Collected data entries:
━━━

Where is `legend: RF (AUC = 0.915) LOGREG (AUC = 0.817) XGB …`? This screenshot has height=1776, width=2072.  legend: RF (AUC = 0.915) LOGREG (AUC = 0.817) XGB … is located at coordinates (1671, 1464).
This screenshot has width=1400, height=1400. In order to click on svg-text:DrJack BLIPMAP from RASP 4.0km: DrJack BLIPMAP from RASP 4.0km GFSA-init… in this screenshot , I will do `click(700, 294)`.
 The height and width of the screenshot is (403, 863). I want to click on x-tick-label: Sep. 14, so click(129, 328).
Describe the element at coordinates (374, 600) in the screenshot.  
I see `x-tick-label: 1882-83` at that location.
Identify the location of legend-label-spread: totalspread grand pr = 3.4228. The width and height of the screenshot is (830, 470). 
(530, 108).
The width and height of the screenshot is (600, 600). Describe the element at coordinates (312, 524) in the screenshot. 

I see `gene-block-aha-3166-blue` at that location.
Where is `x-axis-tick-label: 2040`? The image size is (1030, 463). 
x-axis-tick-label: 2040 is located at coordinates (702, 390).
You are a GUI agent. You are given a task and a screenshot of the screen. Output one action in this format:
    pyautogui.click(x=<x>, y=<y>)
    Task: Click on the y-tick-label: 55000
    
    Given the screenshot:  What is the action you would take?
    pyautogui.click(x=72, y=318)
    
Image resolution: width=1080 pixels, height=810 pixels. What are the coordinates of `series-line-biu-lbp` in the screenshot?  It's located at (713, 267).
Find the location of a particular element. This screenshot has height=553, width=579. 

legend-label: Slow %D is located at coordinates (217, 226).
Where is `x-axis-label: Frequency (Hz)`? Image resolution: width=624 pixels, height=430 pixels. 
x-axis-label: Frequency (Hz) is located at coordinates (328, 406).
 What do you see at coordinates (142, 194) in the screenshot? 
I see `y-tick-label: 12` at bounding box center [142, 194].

━━━

◆ Prompt
Repeat the data above, swapping every "Where is" for "Locate" and leaving everything else unchanged.

◆ Response
Locate `legend: RF (AUC = 0.915) LOGREG (AUC = 0.817) XGB …`? This screenshot has height=1776, width=2072.  legend: RF (AUC = 0.915) LOGREG (AUC = 0.817) XGB … is located at coordinates (1671, 1464).
This screenshot has width=1400, height=1400. In order to click on svg-text:DrJack BLIPMAP from RASP 4.0km: DrJack BLIPMAP from RASP 4.0km GFSA-init… in this screenshot , I will do `click(700, 294)`.
 The height and width of the screenshot is (403, 863). I want to click on x-tick-label: Sep. 14, so click(129, 328).
Describe the element at coordinates (374, 600) in the screenshot.  
I see `x-tick-label: 1882-83` at that location.
Identify the location of legend-label-spread: totalspread grand pr = 3.4228. The width and height of the screenshot is (830, 470). 
(530, 108).
The width and height of the screenshot is (600, 600). Describe the element at coordinates (312, 524) in the screenshot. 

I see `gene-block-aha-3166-blue` at that location.
Locate `x-axis-tick-label: 2040`? The image size is (1030, 463). 
x-axis-tick-label: 2040 is located at coordinates (702, 390).
You are a GUI agent. You are given a task and a screenshot of the screen. Output one action in this format:
    pyautogui.click(x=<x>, y=<y>)
    Task: Click on the y-tick-label: 55000
    
    Given the screenshot:  What is the action you would take?
    pyautogui.click(x=72, y=318)
    
Image resolution: width=1080 pixels, height=810 pixels. What are the coordinates of `series-line-biu-lbp` in the screenshot?  It's located at (713, 267).
Find the location of a particular element. This screenshot has height=553, width=579. 

legend-label: Slow %D is located at coordinates (217, 226).
Locate `x-axis-label: Frequency (Hz)`? Image resolution: width=624 pixels, height=430 pixels. 
x-axis-label: Frequency (Hz) is located at coordinates (328, 406).
 What do you see at coordinates (142, 194) in the screenshot? 
I see `y-tick-label: 12` at bounding box center [142, 194].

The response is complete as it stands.